16 Die zullen mijn heiligdom binnengaan, en die zullen tot mijn tafel naderen om Mij te dienen, en zij zullen mijn dienst waarnemen.
17 Wanneer zij dan de poorten van de binnenste voorhof ingaan, zullen zij linnen klederen aantrekken; zij mogen geen wol dragen, als zij dienst doen in de poorten van de binnenste voorhof of in het huis.
18 Linnen hoofddoeken zullen op hun hoofd zijn en linnen broeken aan hun heupen, zij zullen zich niet omgorden met iets dat doet zweten.
19 En wanneer zij uitgaan naar de buitenste voorhof tot het volk, dan zullen zij hun klederen waarin zij dienst gedaan hebben, uittrekken en die neerleggen in de vertrekken van het heiligdom, en andere klederen aantrekken, opdat zij door hun klederen het volk niet heiligen.

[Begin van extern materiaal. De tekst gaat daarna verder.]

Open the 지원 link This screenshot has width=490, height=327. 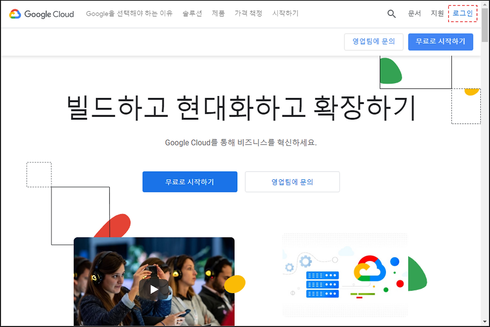[437, 13]
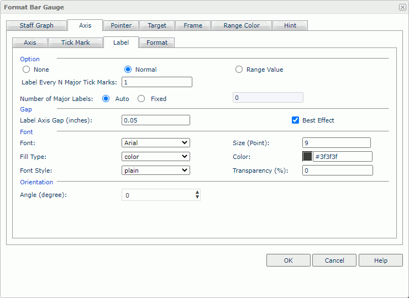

20 Ook zullen zij hun hoofdhaar niet scheren noch het hoofdhaar vrij laten groeien, maar zij zullen hun hoofdhaar knippen.
21 Geen der priesters zal wijn drinken, wanneer zij de binnenste voorhof zullen ingaan.
22 Zij zullen zich geen weduwe of een verstotene tot vrouw nemen; maar meisjes uit de nakomelingschap van het huis Israëls, of een weduwe die de weduwe van een priester is, mogen zij nemen.